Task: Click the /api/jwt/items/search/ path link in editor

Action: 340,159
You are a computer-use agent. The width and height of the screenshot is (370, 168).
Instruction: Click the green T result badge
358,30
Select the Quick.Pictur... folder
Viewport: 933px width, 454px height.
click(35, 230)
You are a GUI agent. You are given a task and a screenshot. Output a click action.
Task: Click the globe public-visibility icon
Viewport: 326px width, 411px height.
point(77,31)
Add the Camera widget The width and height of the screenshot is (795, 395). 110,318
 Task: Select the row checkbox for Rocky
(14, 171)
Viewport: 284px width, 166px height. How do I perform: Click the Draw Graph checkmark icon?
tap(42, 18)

········

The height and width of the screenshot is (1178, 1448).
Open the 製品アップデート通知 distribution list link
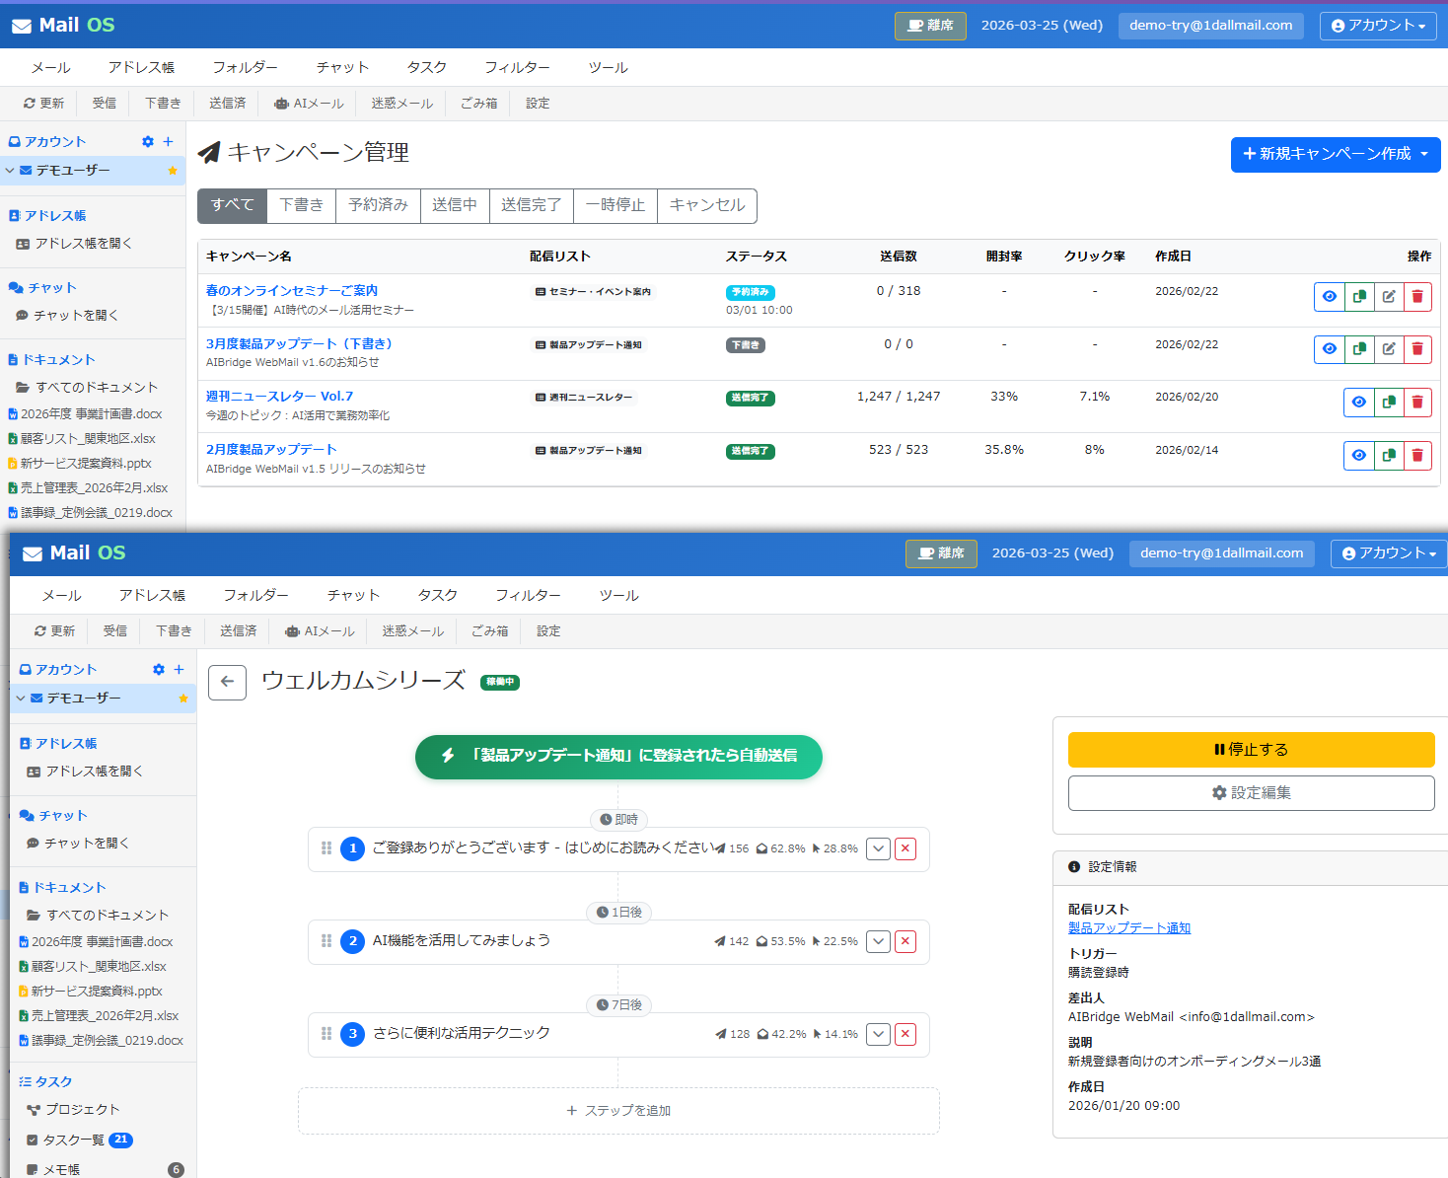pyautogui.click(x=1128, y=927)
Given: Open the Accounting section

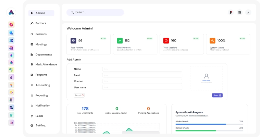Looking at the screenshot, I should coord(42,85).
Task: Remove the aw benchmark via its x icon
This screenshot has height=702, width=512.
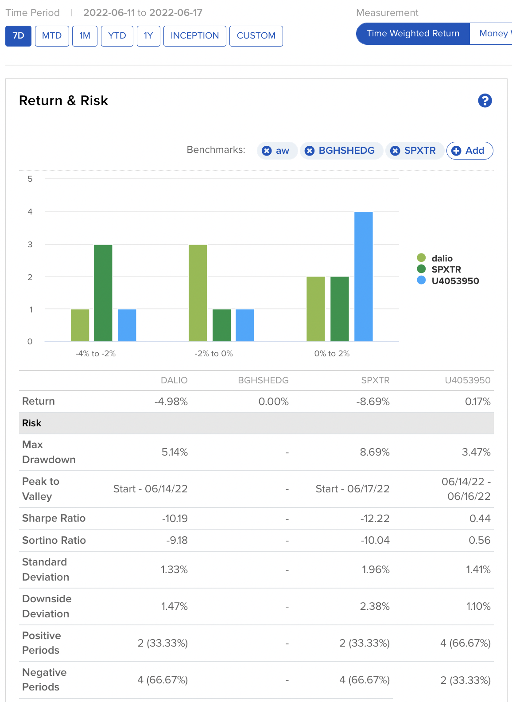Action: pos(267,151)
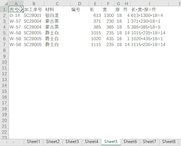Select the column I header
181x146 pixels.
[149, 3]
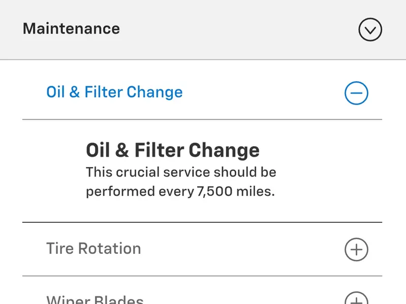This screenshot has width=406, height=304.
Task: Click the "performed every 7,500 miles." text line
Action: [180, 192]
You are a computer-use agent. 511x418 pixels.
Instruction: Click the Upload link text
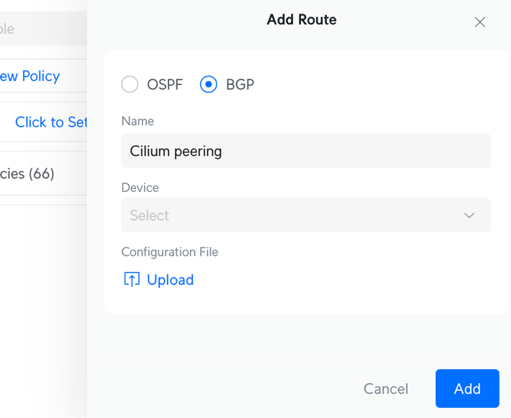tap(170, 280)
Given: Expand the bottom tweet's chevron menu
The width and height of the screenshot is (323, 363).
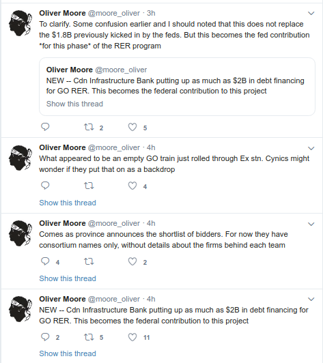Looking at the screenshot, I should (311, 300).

········

Exercise: For each line above that contains the word "computer", copy that line.

Result:
You are a computer-use agent. The width and height of the screenshot is (370, 168).
You are a computer-use agent. 511x418 pixels.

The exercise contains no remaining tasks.